_Requirement_
Restate, word for word and with nothing added, the lines from the one containing "Open the Phase Interaction tab" through the last line of the material below.

_Material for the task_
*-*-*
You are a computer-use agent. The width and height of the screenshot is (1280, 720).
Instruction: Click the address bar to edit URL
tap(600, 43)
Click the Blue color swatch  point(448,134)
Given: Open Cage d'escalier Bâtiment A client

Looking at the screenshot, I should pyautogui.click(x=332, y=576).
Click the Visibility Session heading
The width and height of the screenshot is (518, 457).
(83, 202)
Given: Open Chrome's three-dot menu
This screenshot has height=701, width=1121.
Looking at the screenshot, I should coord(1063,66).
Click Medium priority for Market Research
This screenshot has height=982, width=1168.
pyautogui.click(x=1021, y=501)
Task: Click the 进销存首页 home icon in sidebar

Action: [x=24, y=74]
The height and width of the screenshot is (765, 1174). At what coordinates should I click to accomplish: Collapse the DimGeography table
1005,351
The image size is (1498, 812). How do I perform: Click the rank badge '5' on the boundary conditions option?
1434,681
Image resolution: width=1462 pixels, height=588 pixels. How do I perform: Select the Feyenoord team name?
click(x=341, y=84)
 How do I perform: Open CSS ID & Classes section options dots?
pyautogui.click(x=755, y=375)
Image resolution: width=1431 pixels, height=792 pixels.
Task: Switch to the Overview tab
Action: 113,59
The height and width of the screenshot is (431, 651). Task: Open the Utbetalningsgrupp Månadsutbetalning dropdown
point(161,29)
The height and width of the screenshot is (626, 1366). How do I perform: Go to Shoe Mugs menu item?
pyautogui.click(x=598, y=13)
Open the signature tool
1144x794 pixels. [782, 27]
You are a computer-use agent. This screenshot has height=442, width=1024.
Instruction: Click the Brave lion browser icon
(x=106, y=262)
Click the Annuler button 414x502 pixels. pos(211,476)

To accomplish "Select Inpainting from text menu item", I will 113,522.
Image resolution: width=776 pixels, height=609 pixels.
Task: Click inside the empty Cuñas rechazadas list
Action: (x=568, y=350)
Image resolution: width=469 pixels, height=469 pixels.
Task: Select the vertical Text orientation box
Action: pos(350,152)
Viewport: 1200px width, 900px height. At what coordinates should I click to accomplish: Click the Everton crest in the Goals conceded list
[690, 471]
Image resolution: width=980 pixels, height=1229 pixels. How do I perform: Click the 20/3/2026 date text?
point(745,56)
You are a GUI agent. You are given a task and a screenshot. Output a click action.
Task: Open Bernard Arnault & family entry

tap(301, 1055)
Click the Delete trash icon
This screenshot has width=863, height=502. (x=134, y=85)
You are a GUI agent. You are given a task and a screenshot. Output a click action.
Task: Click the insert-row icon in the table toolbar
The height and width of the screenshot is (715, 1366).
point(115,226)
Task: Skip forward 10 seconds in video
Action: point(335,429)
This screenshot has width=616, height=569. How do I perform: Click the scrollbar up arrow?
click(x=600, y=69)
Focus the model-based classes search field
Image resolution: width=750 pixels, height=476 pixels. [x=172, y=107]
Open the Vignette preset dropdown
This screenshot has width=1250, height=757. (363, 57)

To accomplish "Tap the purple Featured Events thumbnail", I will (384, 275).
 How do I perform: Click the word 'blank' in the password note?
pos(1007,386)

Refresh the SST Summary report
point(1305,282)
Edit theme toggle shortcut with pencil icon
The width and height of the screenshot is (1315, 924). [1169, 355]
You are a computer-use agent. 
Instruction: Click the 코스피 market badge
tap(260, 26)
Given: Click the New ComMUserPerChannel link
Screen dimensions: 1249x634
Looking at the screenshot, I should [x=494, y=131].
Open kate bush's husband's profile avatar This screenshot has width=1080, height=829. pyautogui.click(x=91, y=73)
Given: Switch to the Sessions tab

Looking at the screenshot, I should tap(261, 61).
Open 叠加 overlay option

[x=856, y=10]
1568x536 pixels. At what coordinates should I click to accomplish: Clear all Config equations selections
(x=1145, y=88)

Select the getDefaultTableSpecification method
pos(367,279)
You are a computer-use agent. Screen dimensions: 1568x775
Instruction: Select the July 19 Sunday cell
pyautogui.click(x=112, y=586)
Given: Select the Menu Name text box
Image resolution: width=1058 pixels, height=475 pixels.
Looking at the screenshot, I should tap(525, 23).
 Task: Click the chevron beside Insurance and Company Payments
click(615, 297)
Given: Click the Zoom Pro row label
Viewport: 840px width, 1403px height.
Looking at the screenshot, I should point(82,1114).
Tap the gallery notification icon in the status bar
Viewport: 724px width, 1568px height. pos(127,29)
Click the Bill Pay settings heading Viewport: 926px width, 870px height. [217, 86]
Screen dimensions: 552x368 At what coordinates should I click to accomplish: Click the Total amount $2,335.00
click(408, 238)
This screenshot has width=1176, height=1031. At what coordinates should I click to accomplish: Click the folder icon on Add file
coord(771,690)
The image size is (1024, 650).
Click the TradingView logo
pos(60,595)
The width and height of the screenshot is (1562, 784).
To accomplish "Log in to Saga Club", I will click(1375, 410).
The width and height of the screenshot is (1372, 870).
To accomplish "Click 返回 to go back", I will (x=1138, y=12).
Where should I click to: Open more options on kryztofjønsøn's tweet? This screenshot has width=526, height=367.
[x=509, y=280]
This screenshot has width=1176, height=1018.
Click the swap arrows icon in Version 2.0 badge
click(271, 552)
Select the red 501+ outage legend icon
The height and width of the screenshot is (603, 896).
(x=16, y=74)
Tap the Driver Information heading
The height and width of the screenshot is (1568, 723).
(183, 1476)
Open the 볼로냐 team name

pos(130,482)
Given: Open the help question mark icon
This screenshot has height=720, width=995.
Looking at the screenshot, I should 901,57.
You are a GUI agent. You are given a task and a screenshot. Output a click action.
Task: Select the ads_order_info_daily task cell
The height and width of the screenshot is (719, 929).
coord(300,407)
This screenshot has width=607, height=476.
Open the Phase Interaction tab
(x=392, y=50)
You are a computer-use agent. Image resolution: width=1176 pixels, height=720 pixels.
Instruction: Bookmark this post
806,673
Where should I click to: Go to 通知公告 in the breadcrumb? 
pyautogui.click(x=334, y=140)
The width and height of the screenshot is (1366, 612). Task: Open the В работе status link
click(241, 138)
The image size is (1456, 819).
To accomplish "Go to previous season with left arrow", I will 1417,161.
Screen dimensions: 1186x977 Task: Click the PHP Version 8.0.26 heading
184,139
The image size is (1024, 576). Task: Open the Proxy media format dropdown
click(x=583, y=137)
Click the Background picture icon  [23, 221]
*-*-*
_Answer space_
Open the Phase Interaction tab
(x=392, y=50)
You are a computer-use agent. Image resolution: width=1176 pixels, height=720 pixels.
Instruction: Bookmark this post
806,673
Where should I click to: Go to 通知公告 in the breadcrumb? 
pyautogui.click(x=334, y=140)
The width and height of the screenshot is (1366, 612). Task: Open the В работе status link
click(241, 138)
The image size is (1456, 819).
To accomplish "Go to previous season with left arrow", I will 1417,161.
Screen dimensions: 1186x977 Task: Click the PHP Version 8.0.26 heading
184,139
The image size is (1024, 576). Task: Open the Proxy media format dropdown
click(x=583, y=137)
Click the Background picture icon  [23, 221]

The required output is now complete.